- **Exercise prompt**: State the number of lines with "agent" in the listing, leaving out everything else.

- **Provided information**:
::::::::
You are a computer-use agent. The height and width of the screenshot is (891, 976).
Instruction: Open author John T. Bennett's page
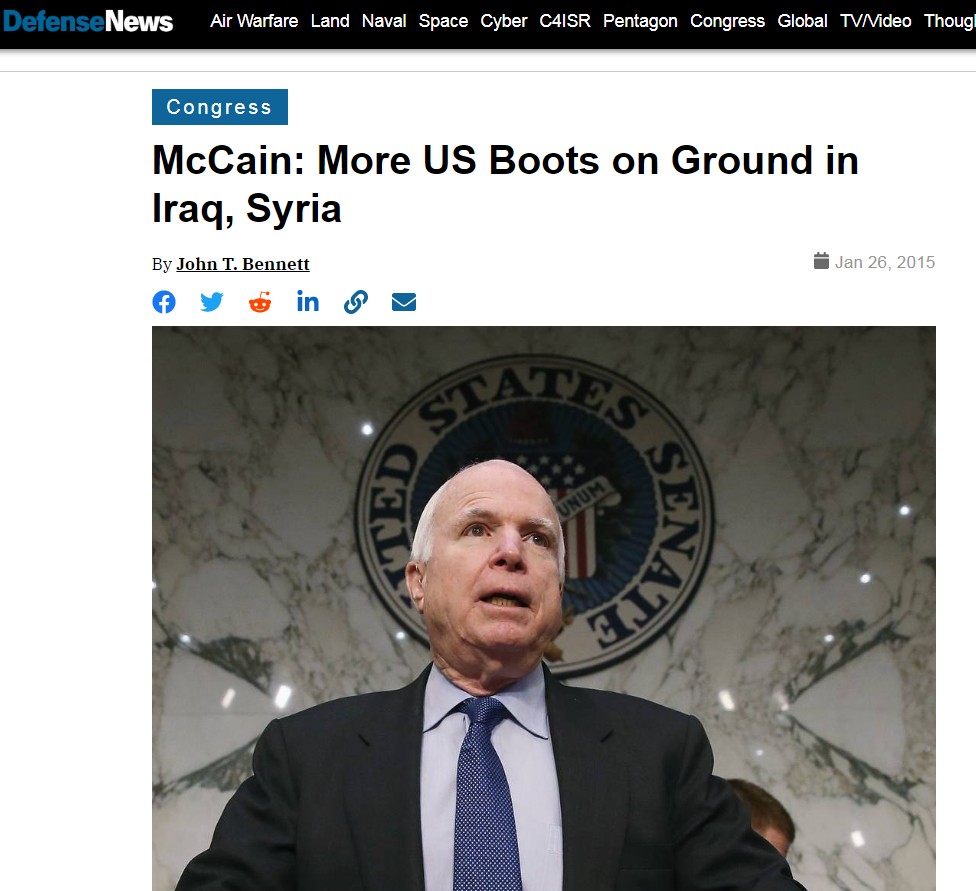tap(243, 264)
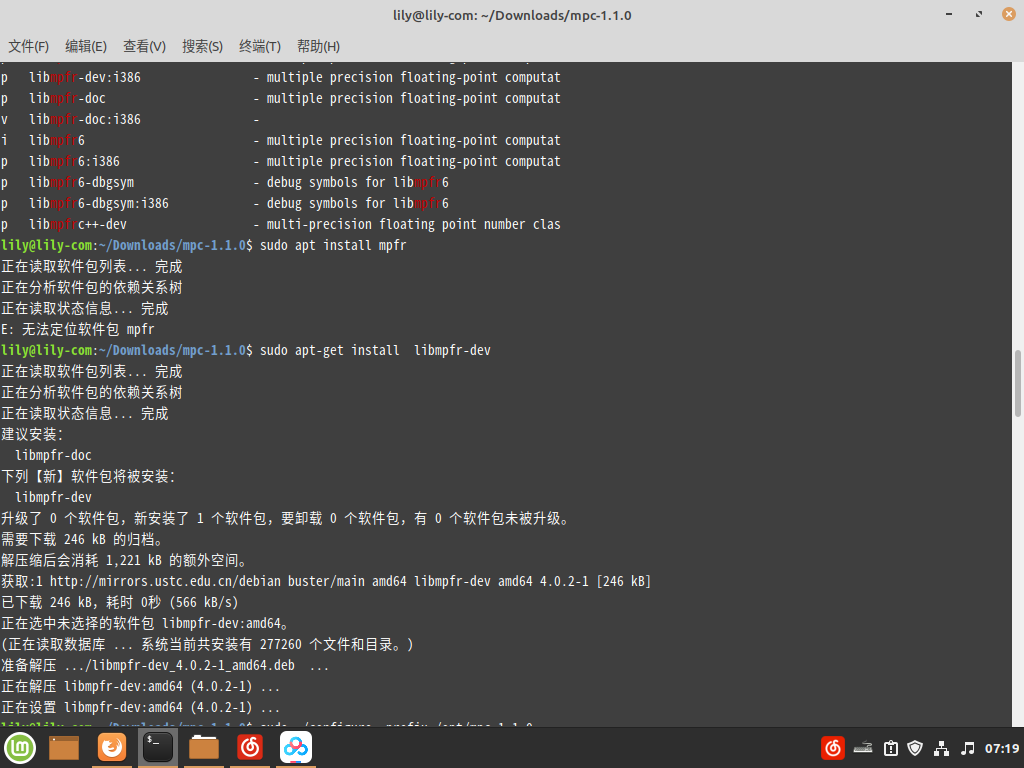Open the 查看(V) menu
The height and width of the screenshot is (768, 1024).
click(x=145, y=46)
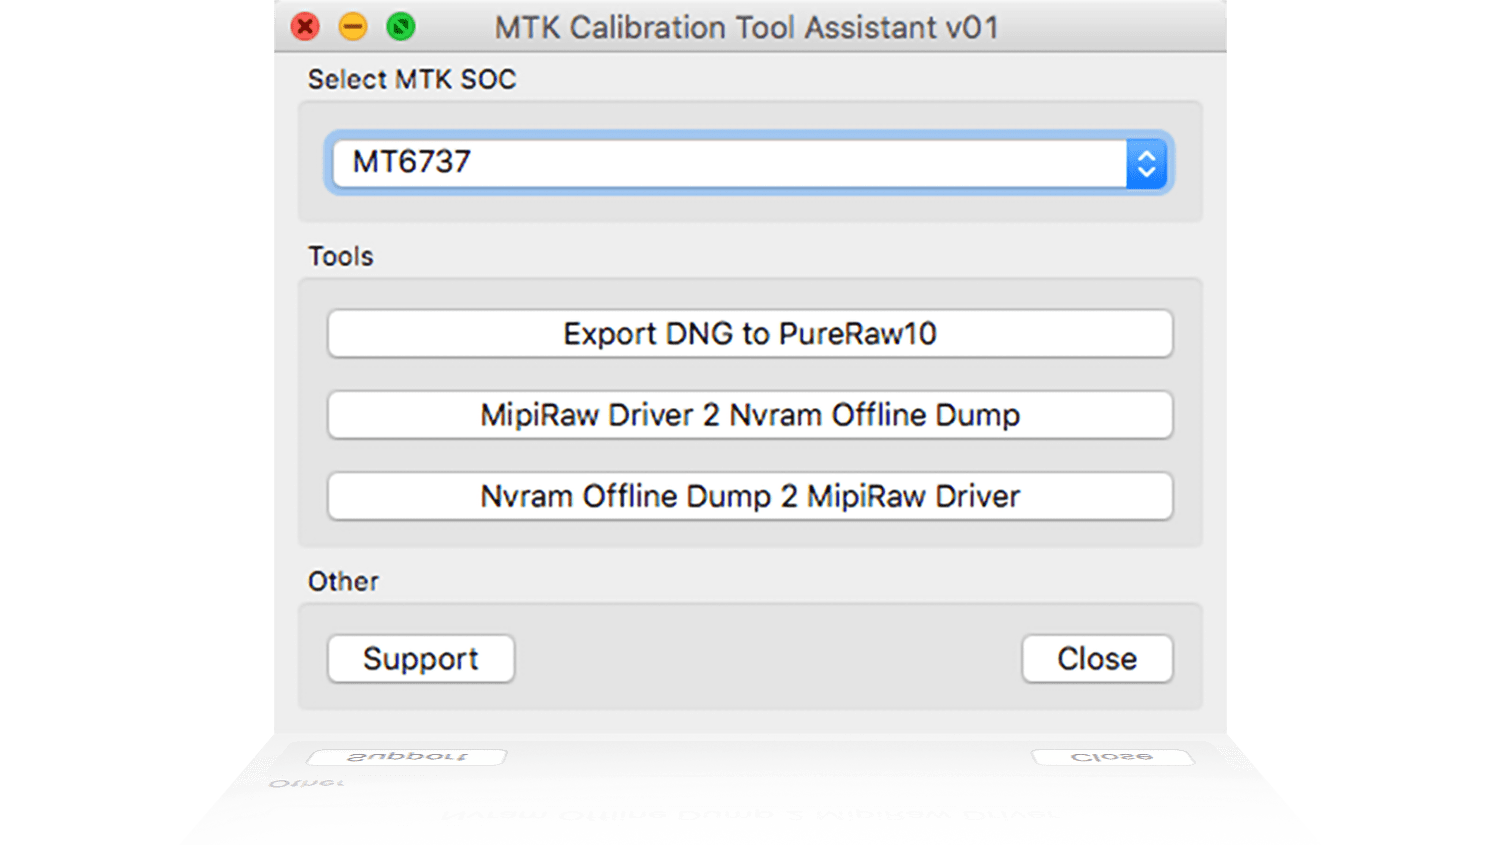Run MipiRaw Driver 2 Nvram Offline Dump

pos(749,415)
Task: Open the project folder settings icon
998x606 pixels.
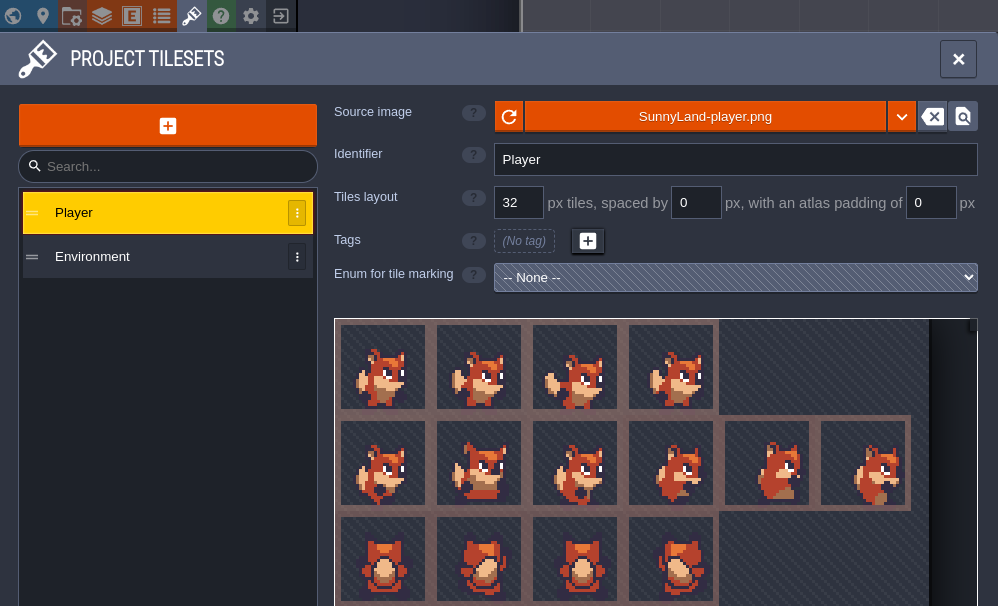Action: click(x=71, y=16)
::::::::
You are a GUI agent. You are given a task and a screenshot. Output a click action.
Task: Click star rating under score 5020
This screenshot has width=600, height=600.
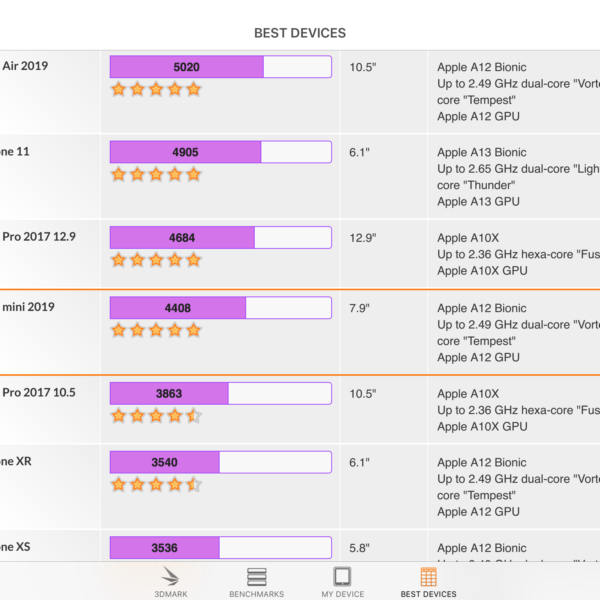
::::::::
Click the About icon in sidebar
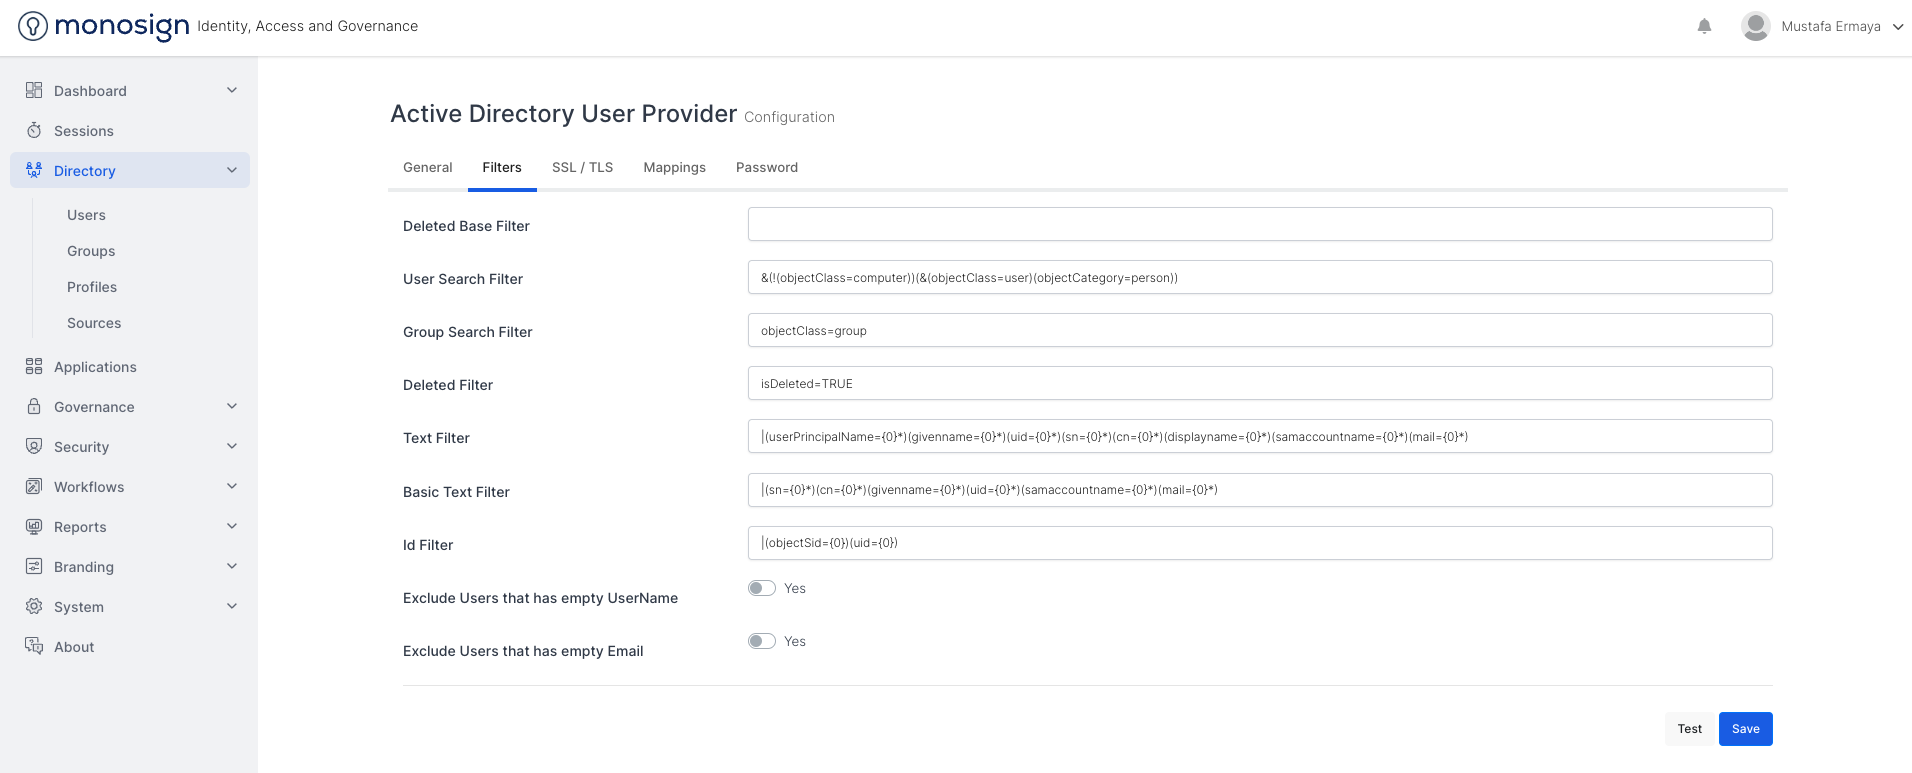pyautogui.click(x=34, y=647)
::::::::
- **Response**: 2